Task brief
Your answer should be the line that contains "Given: Toggle the Recurring expense switch" and each line after it, restated word for word through the final line of the entries.

─── Exercise data ───

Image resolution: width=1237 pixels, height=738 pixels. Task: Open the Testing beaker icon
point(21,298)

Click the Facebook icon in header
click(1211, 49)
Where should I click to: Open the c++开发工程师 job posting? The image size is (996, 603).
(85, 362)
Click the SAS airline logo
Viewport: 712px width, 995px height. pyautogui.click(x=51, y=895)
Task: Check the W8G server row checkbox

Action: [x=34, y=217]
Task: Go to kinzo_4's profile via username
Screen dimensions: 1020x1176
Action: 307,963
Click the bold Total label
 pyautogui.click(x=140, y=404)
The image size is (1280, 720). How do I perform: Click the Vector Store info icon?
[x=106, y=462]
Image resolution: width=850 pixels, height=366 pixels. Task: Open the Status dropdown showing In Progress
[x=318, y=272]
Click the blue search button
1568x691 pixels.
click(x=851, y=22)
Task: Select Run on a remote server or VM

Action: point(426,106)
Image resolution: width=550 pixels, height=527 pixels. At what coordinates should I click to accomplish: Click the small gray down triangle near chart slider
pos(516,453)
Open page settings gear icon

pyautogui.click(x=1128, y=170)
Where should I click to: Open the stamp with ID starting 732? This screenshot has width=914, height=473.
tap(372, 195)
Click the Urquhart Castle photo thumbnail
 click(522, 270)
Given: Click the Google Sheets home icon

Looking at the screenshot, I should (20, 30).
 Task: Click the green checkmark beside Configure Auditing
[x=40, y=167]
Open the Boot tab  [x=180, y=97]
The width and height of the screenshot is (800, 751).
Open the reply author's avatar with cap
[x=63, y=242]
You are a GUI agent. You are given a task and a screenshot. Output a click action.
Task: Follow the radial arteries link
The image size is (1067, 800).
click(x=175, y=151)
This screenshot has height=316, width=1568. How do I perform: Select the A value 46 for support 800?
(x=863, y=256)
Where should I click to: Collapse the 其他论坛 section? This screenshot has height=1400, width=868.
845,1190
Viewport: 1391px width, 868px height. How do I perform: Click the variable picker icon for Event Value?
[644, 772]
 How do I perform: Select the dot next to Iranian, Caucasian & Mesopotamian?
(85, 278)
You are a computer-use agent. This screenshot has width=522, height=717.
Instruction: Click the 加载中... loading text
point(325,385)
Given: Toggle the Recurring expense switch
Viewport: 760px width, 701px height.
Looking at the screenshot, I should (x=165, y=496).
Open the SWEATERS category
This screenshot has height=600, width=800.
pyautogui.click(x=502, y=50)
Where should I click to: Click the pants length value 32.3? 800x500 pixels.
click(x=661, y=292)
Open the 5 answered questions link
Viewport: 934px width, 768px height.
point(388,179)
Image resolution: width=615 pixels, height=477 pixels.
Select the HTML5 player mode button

───

Final answer
Given: Toggle the Recurring expense switch
Viewport: 760px width, 701px height.
Looking at the screenshot, I should (x=165, y=496).
Open the SWEATERS category
This screenshot has height=600, width=800.
pyautogui.click(x=502, y=50)
Where should I click to: Click the pants length value 32.3? 800x500 pixels.
click(x=661, y=292)
Open the 5 answered questions link
Viewport: 934px width, 768px height.
point(388,179)
Image resolution: width=615 pixels, height=477 pixels.
Select the HTML5 player mode button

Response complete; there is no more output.